## WHAT IS EXPECTED:
Copy out, exactly as written, only the line containing "Contact us (110, 7)" and the lines after it through the end of the records.

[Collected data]
------------------------------------

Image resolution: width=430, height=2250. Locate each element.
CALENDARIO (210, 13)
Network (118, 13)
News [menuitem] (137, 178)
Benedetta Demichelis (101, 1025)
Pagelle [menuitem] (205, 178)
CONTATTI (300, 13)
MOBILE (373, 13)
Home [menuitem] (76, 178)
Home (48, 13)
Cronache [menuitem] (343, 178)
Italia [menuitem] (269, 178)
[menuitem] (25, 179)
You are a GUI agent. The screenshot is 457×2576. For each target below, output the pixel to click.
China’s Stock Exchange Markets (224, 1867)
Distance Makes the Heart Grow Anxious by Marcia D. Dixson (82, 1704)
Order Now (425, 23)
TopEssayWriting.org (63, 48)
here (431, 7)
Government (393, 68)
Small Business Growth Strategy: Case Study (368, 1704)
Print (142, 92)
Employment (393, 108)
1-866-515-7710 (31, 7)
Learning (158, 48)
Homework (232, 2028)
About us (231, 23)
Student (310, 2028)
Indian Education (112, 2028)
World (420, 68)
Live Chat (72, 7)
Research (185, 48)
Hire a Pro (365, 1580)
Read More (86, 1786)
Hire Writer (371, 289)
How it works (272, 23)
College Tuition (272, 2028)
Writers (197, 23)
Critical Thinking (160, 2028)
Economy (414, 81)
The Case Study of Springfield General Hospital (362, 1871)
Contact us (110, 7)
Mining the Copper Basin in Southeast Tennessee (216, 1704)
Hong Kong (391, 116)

------------------------------------

## ANSWER TO THIS TASK:
Contact us (110, 7)
Mining the Copper Basin in Southeast Tennessee (216, 1704)
Hong Kong (391, 116)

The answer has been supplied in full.